Records to process ->

▬▬▬▬▬▬▬▬▬▬

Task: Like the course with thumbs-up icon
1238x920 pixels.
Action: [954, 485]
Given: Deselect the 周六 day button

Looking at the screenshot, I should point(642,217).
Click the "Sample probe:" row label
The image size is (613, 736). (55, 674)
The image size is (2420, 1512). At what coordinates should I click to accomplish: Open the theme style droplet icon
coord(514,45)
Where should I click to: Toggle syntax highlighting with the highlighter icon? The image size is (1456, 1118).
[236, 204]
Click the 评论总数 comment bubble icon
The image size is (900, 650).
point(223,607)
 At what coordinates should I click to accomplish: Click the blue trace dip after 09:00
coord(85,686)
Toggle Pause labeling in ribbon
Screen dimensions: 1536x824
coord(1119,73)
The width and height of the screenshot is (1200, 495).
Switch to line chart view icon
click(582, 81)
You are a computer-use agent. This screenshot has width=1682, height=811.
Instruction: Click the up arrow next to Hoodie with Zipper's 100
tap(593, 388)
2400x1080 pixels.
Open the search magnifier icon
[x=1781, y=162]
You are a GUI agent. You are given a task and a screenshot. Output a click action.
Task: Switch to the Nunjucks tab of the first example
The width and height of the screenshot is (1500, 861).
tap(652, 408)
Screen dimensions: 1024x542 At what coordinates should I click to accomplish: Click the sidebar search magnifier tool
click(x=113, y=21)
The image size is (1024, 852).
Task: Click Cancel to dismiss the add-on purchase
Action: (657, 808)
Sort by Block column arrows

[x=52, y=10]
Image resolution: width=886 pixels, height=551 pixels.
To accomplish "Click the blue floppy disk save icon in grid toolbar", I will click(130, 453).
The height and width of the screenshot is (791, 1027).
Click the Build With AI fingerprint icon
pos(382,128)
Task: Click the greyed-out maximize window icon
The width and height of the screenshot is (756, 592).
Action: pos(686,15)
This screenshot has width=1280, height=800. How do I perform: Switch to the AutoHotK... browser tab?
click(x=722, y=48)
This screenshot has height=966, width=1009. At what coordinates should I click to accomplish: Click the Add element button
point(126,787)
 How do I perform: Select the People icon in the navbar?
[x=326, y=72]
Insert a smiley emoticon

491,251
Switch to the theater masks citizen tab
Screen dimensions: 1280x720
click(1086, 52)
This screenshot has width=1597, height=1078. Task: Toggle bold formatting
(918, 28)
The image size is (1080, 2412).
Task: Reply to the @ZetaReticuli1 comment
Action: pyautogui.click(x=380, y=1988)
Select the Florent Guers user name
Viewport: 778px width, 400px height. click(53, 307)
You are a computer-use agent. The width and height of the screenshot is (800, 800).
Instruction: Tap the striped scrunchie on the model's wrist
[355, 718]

▬▬▬▬▬▬▬▬▬▬

Directions -> All lines from the one containing "You are a computer-use agent. The" through the last line of the data must be set down exactly. No other lines belong in the answer.

Answer ->
You are a computer-use agent. The width and height of the screenshot is (800, 800).
Instruction: Tap the striped scrunchie on the model's wrist
[355, 718]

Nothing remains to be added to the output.